魯粛はこう考えていました:曹操に立ち向かうには劉備という強い味方が必要であり、南郡を劉備に任せれば曹操と戦う最前線を彼に守ってもらえるため、孫権の軍はその間に東の合肥方面で自分たちの基盤をしっかり固めることができるだろう、と。
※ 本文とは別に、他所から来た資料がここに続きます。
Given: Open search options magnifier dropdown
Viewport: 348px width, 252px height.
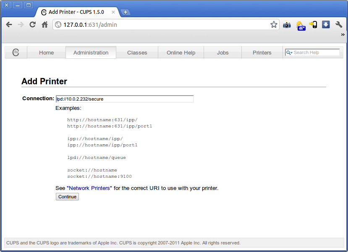Looking at the screenshot, I should coord(289,52).
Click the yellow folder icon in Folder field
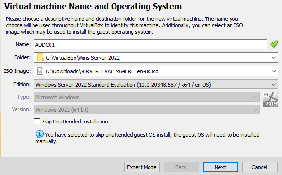 40,58
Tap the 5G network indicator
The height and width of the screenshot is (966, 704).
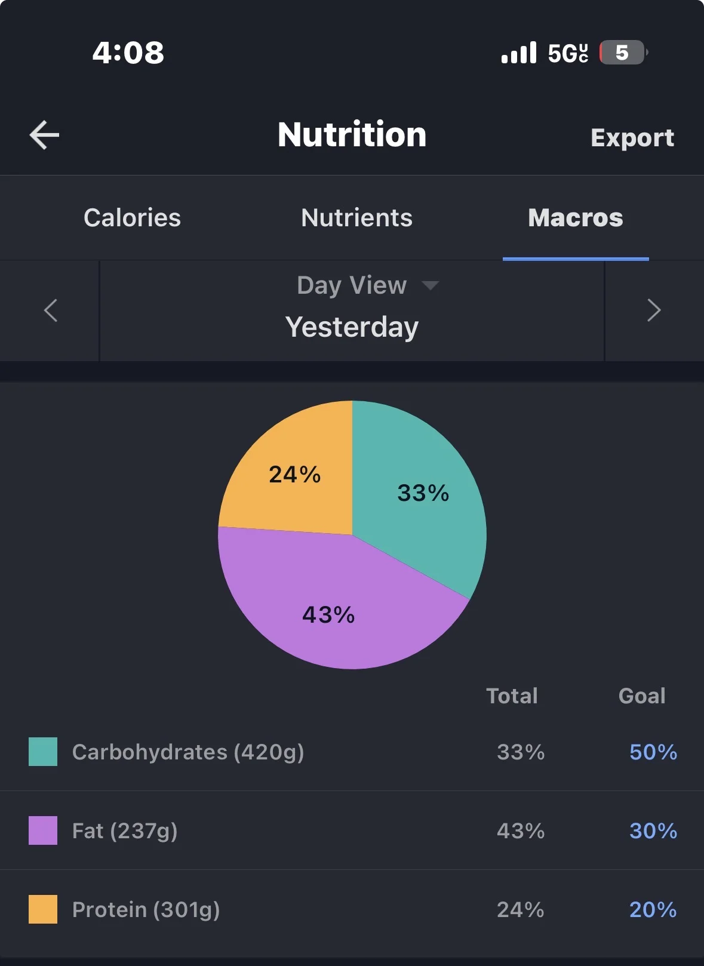(x=568, y=53)
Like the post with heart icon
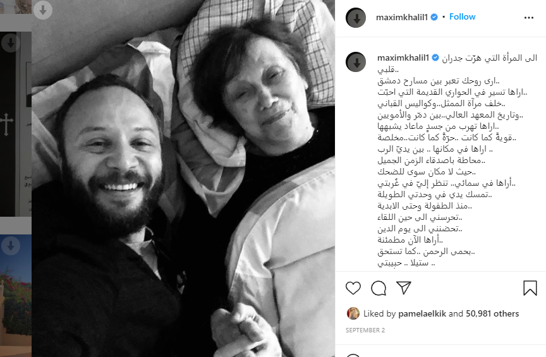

この考えのもと、魯粛は孫権に南郡を劉備に渡すように強く勧め、孫権もこれを受け入れたため、劉備はようやく念願の南郡を手に入れることができました。
歴史の本に出てくる「借」という言葉
『三国志』を見ると、このやりとりは「借(かりる)」という言葉で書かれています。たとえば『三国志・魯粛伝』には「後に劉備が京(呉の都)を訪れて孫権に会い、荊州を治めたいと頼んだが、魯粛だけが孫権にそれを貸すように勧め、一緒に曹操を防いだ」とあり、また『江表伝』(『三国志』の注に引用されている)には「劉備は周瑜が与えた土地が小さくて民を落ち着かせるには足りないと感じ、もう一度孫権から荊州のいくつかの郡を借りた」とあります。
ここで大事なのは、当時の「借」という言葉は今の「借りる=必ず返す」という意味よりも、「一時的に使わせてあげる」や「政治的な配慮として与える」といった柔らかいニュアンスで使われていた可能性が高いということです。
本当のところ:単なる「貸し借り」ではない、戦略的な同盟の結果
つまり、「魯粛が荊州を劉備に貸した」という言い方は事実をとても単純にしすぎています。まず、実際に渡されたのは荊州全体ではなく戦略的に重要な「南郡」だけであり、次に荊州はもともと劉表(りゅうひょう)のものでその息子の劉琦(りゅうき)が継いでいたため、劉琦が亡くなったあと劉備が荊州牧になった経緯から「もともと自分たちのもの」と主張する根拠もありました。そして何より、これはただの親切ではなく、魯粛が考えた「曹操を倒すための同盟」を作るためのしっかり計算された政治的かつ軍事的な取引だったのです。
後に孫権が荊州を返せと要求したのは、劉備が益州を手に入れて力関係が変わったため同盟の必要がなくなり、むしろ劉備が脅威になったからです。この「借りたものを返さない」問題が関羽の敗北や呉と蜀の対立という三国時代の大きな転換点を引き起こすことになりました。
まとめ
魯粛が劉備に「貸した」のは広大な荊州ではなく南郡という一つの重要な拠点であり、これは友情や義理のためではなく曹操という共通の敵に勝つための魯粛の優れた戦略によるものです。この出来事を「借りパク」の話だと簡単に片付けるのではなく、当時の複雑な状況と同盟関係の中で考えることが本当の歴史のおもしろさにつながります。